**** SUPPLIED RECORDS ****

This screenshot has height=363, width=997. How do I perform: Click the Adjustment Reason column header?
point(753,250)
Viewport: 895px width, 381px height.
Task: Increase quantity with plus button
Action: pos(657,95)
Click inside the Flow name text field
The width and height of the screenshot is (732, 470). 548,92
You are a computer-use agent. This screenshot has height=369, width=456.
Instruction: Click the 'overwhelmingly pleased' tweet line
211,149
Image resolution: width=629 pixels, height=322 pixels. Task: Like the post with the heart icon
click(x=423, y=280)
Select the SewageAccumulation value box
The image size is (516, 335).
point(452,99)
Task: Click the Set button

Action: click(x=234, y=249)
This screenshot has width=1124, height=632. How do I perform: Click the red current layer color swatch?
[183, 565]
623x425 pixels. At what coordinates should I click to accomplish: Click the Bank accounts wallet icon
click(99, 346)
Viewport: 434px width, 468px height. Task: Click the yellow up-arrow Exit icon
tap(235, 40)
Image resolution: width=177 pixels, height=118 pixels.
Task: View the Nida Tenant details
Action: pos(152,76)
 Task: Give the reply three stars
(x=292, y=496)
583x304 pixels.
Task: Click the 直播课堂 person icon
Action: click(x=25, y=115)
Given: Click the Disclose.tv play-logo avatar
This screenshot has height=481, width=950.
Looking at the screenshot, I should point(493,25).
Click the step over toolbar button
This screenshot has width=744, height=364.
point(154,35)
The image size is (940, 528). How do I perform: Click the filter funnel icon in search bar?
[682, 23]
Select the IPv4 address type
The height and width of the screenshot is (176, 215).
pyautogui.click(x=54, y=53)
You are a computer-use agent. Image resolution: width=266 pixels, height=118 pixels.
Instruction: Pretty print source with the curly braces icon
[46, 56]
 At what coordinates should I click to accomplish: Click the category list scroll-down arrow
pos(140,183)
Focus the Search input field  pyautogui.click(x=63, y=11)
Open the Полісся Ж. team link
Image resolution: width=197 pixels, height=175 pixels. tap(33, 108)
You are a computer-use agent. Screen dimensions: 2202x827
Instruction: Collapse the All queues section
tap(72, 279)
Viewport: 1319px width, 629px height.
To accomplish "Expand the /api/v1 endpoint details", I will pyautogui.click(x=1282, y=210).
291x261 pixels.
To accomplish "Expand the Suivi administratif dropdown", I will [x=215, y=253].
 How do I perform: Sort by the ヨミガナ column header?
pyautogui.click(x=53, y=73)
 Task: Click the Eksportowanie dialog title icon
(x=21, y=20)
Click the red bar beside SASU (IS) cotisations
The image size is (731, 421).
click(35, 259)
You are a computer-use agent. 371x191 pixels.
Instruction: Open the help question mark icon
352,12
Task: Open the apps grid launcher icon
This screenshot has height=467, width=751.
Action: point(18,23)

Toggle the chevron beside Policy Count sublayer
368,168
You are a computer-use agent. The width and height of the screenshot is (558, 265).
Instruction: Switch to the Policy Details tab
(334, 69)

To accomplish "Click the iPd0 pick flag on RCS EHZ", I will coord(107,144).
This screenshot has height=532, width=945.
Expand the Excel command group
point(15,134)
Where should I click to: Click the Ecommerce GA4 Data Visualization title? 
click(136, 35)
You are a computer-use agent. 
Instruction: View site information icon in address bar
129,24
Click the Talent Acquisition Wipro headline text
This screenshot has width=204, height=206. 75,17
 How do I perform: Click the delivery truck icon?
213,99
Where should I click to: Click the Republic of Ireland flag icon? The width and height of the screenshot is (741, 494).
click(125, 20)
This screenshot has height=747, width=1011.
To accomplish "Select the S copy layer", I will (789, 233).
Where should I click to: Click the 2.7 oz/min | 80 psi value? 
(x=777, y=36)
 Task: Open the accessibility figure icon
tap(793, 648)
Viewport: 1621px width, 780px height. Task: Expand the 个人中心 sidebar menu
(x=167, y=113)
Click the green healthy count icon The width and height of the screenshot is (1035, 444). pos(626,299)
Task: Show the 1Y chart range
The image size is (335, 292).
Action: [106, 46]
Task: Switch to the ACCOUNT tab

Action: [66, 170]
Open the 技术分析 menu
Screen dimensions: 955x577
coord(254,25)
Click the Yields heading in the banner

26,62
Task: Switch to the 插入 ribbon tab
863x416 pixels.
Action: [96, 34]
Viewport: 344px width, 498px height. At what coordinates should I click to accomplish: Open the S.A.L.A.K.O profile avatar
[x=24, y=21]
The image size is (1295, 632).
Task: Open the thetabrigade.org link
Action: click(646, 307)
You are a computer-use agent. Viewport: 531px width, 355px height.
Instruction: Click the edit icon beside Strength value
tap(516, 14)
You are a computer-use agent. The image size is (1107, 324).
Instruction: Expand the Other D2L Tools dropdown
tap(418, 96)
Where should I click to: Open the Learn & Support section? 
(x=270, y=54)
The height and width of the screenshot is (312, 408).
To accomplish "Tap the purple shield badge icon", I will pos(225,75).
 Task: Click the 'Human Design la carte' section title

****

#### PROBLEM
Across the preceding records, count the lines with the word "will" in them and give that figure alone.

#### SOLUTION FOR THIS EXERCISE
5